With the area struggling to recover from the Presidents' Day blizzard, the predictable torrent of excuses has poured forth from Metro officials concerning the storm's paralyzing effect on the mass transit system.
Metro Deputy General Manager James Gallagher [Metro, Feb. 21] defended the decision to continue normal service hours on the evening of Feb. 16, which cost the system precious time to reposition subway cars from exposed rail yards into tunnels. Metro's decision not to strand unprepared riders during a major winter storm has merit. But "single-tracking," or using only one track for trains going in both directions, could have balanced the service needs of Sunday night riders and protected weather-sensitive rail cars.
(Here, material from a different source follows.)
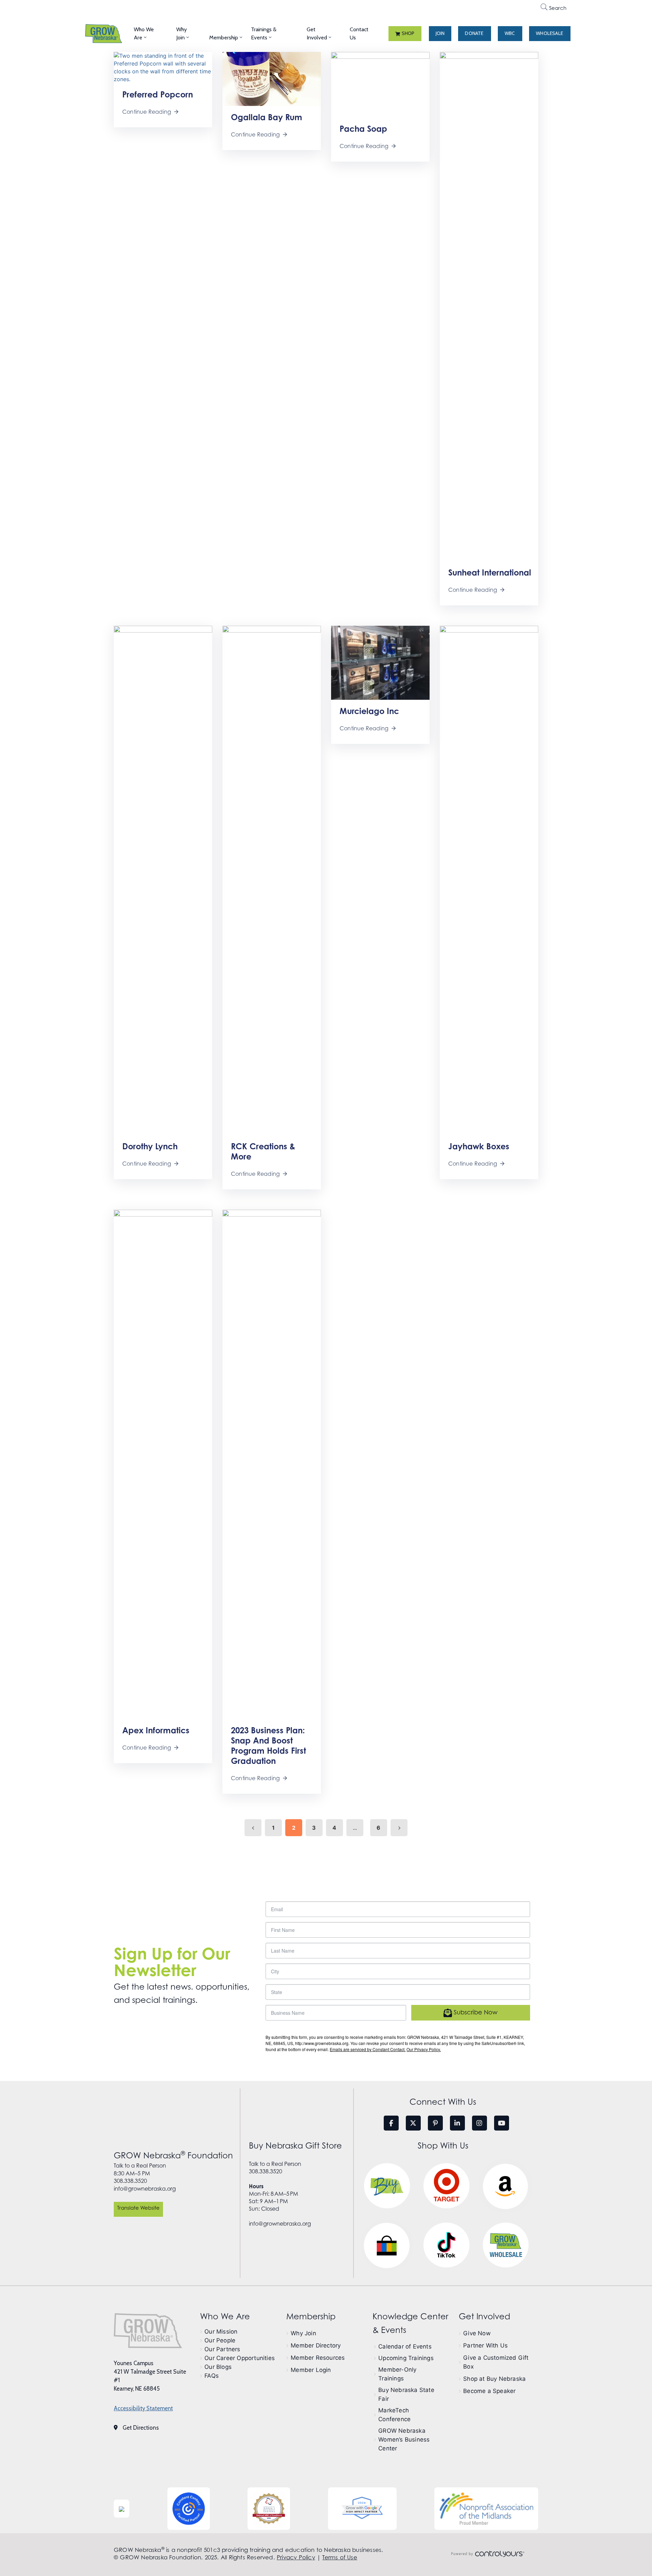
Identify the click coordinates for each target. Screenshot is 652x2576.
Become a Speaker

Metro single-tracks trains during off-peak hours to perform track maintenance and other routine service. Why not single-track on that Sunday, when forecasts for a record storm neared certainty?
Metro's previous response to weather-related service collapses has been a blizzard of new spending with dubious returns -- as witnessed again this month. Before submitting another multimillion-dollar winter weather wish list, Metro should consider the full range of existing alternatives.
Lon Anderson, spokesman for the Mid-Atlantic AAA, criticized Metro's decision to keep trains running on Feb. 16. But what about the people who needed Metro that night?
On Sunday evening, my youth group took a train back to Washington from New York. We faced impassable streets. If the Metro had not been running, I have no idea how we (or anyone else on our packed train) could have gotten home. We might have had to spend the night at Union Station. So congrats to Metro.
After all, AAA wasn't there to take us home.